LVC Music Education Alumnus Inspires Students, Leads New York Giants Drumline

Music education alumnus Tony Good at MetLife Stadium.

If you’re looking for Tony Good ’10 on a Sunday in the fall, MetLife Stadium—home of the New York Giants football team—is the most logical place to start.

Good enters his eighth season working for BD Entertainment as the director of the New York Giants Drumline, known as the G-Line. This opportunity allows him to combine his favorite activities of sports and drums. The G-Line performs at every Giants home game and conducts community outreach at schools, parties, and other events.

“I auditioned to work with a percussion entertainment company and began working as a part-time performer in NFL, NBA, and NHL entertainment. After four years of doing some of the most amazing gigs, an opportunity was presented to take over directing and managing the G-Line. Living 15 minutes from the stadium and being eager to learn and grow, I happily took on the role,” said Good, who majored in Music Education and Percussion Performance at LVC.

Away from the field, Good worked as a band teacher in New Jersey for 12 years. He accepted a new role this year in Cranford School District to be the district Fine and Performing Arts Supervisor this summer.

During his time in the classroom, he launched a fifth-grade Rock Band program where students learned a second modern band style instrument and their favorite pop and rock songs. He traveled with his middle school and high school students for Music in the Parks at Hersheypark, not only passing by LVC on the drive but recalling summers he spent as a percussion performer at the park. While working with the team in Old Bridge Township, the indoor percussion program was promoted to WGI Scholastic World Class classification, the highest status.

“Creating and giving these opportunities to young arts students is so important and impactful on their lives, and I was so proud to be able to do this,” said Good, who also twice took students to perform with the G-Line at home games.

Good credits much of this success to early lessons learned during his years at LVC—both in the classroom and in his extracurricular commitments.

“Methods classes to this day remain the most important coursework applicable in the field and one of the reasons I felt that I stood out as a strong candidate in job interviews and overall performance in the classroom/band room,” said Good.

“Two of the most important things I learned as an LVC student were work ethic and time management. Taking on a dual major while being involved with other campus clubs and organizations, I had to be highly organized, focused, and efficient with my time,” he added.

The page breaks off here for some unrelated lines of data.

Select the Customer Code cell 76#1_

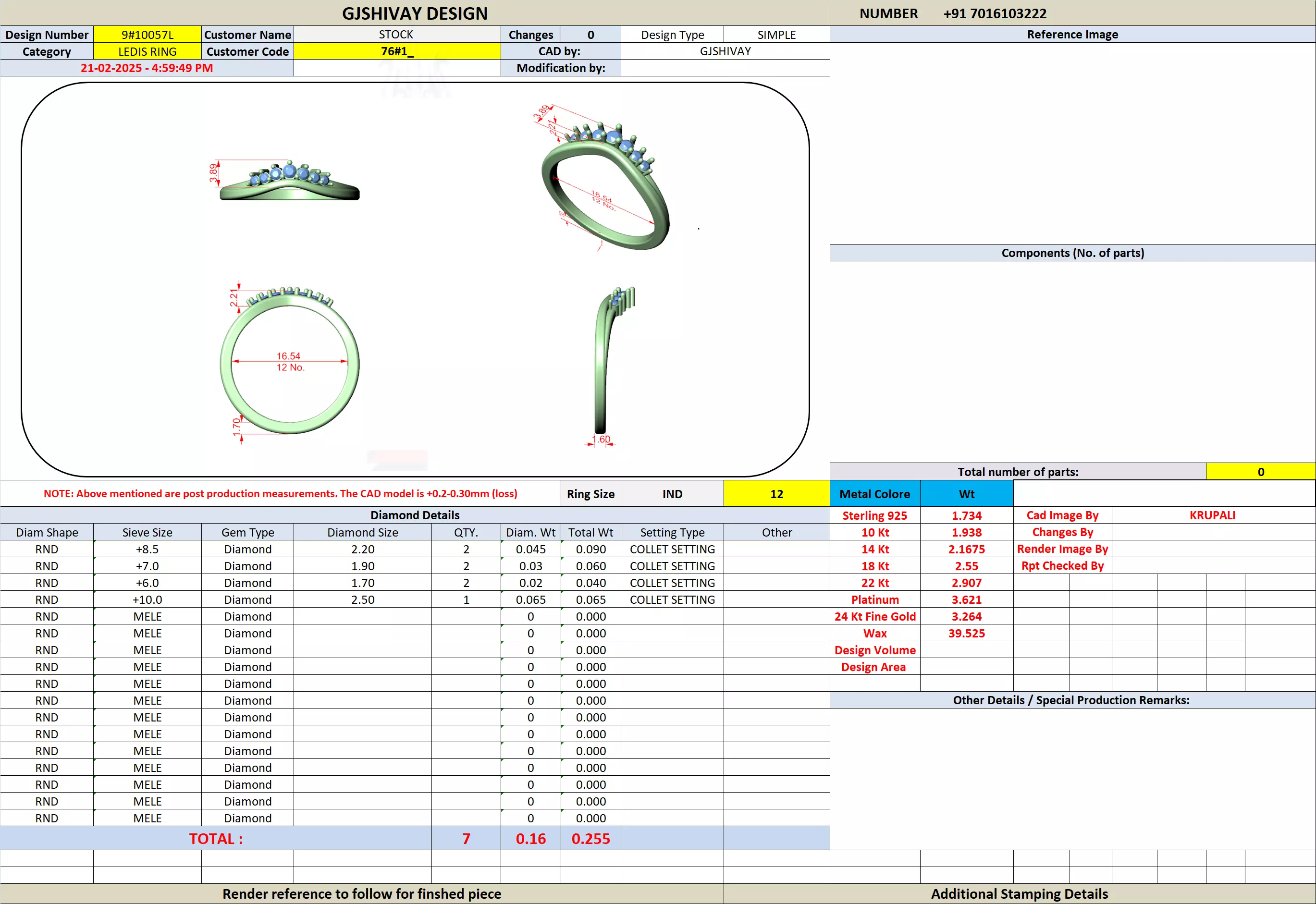(x=396, y=51)
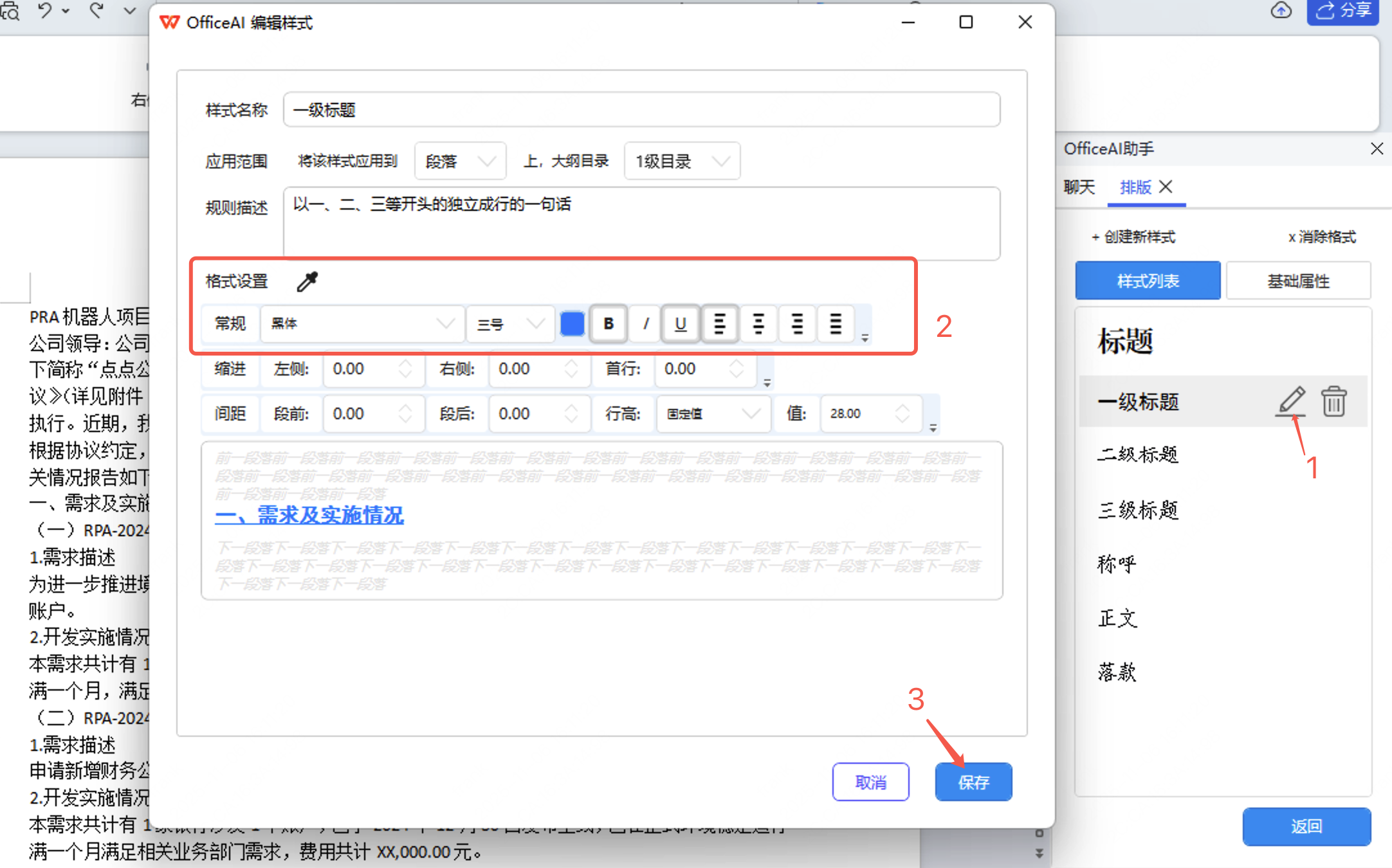Select the center-align text icon
Image resolution: width=1392 pixels, height=868 pixels.
[758, 324]
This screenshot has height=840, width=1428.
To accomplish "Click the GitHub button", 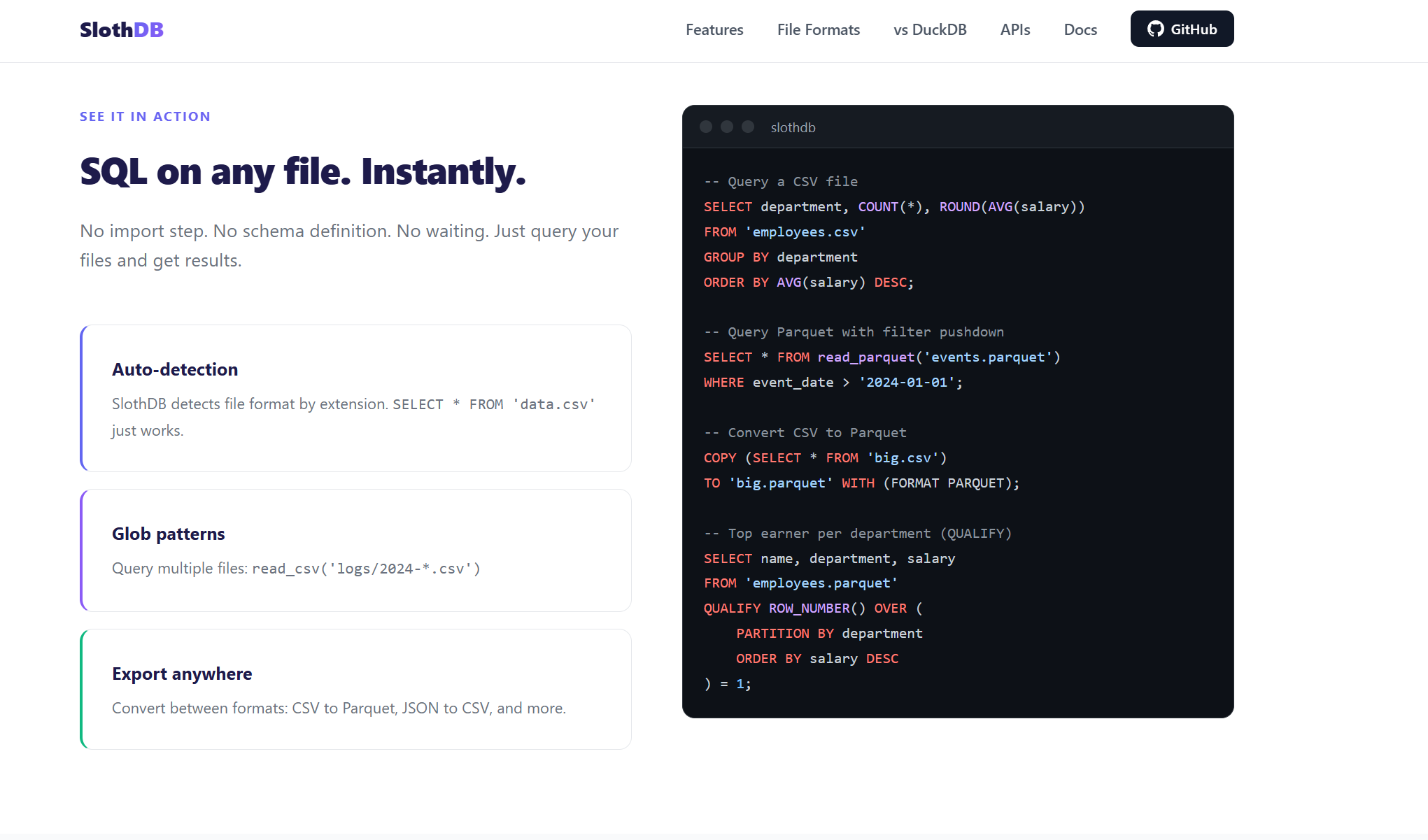I will [x=1182, y=29].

Good still uses those skills to keep a full and balanced schedule as a husband and father who works full-time, plays music gigs, teaches private lessons, and leads the G-Line, while still enjoying relaxed time with family and friends.

For future music educators considering LVC, Good highlights the top-notch education, true college experience, and career preparation.

“All my professors had the time and energy to help me out when I needed it and get to really know me so they could properly give the support I needed. The typical music education certification is a K-12 certificate with dozens of potential assignments within a school. LVC ensures that its candidates are ready for anything that the field will call for, and I mean anything! Be sure to make the most of everything you do because you never know what you will be asked to do or decide to try out there on your journey!”